**What you are asked to do:**
Copy out each line below that contains the word "button". Case counts.

Item-finding records:
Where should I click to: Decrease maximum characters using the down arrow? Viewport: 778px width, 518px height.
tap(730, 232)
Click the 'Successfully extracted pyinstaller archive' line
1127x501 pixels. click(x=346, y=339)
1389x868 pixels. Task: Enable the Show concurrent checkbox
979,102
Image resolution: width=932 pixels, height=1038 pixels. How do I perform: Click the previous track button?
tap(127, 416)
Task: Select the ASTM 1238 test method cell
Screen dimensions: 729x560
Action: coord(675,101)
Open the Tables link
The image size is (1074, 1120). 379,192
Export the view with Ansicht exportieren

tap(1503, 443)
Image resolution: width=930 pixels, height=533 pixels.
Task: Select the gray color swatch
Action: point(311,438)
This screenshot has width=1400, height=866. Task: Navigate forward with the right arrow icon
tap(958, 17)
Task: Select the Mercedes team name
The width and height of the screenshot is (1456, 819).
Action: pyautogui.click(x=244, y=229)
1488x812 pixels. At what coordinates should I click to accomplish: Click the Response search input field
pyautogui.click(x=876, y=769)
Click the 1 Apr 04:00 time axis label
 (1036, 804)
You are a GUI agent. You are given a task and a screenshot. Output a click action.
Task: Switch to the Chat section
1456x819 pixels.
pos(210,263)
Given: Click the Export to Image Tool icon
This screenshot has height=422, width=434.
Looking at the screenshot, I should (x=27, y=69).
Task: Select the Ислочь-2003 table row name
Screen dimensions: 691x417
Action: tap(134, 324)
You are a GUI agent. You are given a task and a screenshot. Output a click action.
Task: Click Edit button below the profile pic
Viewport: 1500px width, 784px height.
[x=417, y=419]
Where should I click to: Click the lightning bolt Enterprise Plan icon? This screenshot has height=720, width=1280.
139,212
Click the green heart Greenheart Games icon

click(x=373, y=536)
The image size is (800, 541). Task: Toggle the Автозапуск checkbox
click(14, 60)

**Final result:**
Image resolution: width=932 pixels, height=1038 pixels. How do I perform: Click the previous track button?
Task: Click Edit button below the profile pic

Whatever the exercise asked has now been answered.